For four years, courts have been addressing an issue under the Comprehensive Environmental Response, Compensation and Liability Act (CERCLA) left open by the U.S. Supreme Court in United States v. Atlantic Research Corp., 551 U.S. 128 (2007): whether a liable party sustaining expenses pursuant to a settlement following a suit under CERCLA Sections 106 or 107(a) could recover such compelled costs under Section 107(a), Section 113(f), or both. In ruling on this issue, the Eighth Circuit Court of Appeals recently held that CERCLA Section 113(f) – CERCLA’s contribution section – provides the exclusive remedy for a liable party compelled to incur response costs pursuant to an administrative or judicially approved settlement under Sections 106 or 107. Morrison Enterprises, LLC v. Dravo Corporation, 2011 WL 1237526 (8th Cir. Apr. 5, 2011).
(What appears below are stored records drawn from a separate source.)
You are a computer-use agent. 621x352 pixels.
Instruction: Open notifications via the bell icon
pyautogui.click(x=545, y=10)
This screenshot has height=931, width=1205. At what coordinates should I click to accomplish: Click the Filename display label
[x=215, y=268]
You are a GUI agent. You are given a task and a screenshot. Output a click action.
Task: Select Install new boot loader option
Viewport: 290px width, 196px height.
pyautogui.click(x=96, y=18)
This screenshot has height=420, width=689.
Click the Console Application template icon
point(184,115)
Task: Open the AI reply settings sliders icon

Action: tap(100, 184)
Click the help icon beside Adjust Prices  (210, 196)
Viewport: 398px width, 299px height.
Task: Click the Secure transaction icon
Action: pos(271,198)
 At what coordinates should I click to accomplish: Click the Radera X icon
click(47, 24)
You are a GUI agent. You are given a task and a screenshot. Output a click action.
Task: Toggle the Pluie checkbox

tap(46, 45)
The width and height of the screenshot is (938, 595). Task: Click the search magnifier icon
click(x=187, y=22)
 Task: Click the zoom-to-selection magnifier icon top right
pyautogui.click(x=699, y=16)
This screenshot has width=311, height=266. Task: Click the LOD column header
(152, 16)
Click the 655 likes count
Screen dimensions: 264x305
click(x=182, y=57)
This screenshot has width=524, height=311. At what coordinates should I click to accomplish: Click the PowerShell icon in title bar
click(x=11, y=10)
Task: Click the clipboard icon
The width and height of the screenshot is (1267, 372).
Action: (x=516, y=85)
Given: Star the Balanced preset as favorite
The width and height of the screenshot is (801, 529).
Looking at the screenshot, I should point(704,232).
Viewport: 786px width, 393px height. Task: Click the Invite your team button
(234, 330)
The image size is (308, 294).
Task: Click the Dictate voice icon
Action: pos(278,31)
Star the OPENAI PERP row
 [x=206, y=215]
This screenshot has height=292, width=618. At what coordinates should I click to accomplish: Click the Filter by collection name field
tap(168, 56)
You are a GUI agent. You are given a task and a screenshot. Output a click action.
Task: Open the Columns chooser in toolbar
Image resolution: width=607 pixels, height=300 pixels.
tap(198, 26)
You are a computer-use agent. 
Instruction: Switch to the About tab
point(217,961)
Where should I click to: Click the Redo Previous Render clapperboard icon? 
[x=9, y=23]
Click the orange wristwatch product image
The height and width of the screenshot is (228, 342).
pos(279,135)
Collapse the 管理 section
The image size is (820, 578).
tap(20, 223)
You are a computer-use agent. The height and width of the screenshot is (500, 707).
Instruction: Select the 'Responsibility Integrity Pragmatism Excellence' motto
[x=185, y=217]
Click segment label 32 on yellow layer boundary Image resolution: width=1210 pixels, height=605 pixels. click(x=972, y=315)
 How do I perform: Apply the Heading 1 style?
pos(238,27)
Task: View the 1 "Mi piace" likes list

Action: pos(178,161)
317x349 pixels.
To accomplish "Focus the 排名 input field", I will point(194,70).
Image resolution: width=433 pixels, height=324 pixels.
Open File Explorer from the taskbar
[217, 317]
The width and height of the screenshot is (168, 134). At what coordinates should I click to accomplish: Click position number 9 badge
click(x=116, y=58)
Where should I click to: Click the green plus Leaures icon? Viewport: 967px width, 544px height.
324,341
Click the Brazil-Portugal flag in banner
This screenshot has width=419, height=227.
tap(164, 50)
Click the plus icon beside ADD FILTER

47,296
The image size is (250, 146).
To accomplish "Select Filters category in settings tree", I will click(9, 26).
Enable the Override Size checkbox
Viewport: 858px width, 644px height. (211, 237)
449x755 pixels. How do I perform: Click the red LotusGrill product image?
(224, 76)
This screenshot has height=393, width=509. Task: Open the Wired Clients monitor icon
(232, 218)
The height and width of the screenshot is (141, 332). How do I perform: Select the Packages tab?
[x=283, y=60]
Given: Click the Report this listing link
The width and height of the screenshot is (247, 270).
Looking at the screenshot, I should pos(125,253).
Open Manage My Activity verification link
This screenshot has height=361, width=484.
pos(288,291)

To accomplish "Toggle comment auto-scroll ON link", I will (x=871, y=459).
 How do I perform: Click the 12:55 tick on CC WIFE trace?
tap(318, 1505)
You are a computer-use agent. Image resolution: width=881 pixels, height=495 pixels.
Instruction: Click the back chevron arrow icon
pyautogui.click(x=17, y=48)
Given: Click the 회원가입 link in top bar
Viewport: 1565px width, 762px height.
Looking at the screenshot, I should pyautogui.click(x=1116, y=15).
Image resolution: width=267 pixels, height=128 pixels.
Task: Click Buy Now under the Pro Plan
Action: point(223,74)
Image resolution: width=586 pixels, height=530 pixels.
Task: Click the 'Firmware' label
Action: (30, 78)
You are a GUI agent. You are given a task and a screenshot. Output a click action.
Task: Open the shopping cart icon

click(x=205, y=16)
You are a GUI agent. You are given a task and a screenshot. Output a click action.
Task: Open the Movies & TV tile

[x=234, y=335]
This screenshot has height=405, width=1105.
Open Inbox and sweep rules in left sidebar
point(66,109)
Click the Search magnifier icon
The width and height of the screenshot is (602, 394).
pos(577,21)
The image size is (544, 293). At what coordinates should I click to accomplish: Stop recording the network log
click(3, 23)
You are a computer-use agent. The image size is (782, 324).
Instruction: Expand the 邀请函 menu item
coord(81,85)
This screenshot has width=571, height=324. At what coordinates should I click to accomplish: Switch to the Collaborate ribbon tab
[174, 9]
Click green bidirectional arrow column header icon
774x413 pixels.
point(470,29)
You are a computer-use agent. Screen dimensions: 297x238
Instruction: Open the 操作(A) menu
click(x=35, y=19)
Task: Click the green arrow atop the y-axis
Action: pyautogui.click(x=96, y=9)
In the case, Appellants Morrison Enterprises, LLC (Morrison) and the city of Hastings, Nebraska – both of which were liable under CERCLA for hazardous substances released into the groundwater – sued Dravo Corporation, a manufacturing site owner also liable under CERCLA. The Appellants filed suit under CERCLA Section 107 and sought to recover groundwater contamination costs related to the operation of Well D, a groundwater extraction and treatment system located downgradient of each party’s relevant source of contamination. The District Court granted Dravo Corporation’s motion for summary judgment, finding that Section 113(f) was the Appellants’ exclusive remedy. The Circuit Court affirmed.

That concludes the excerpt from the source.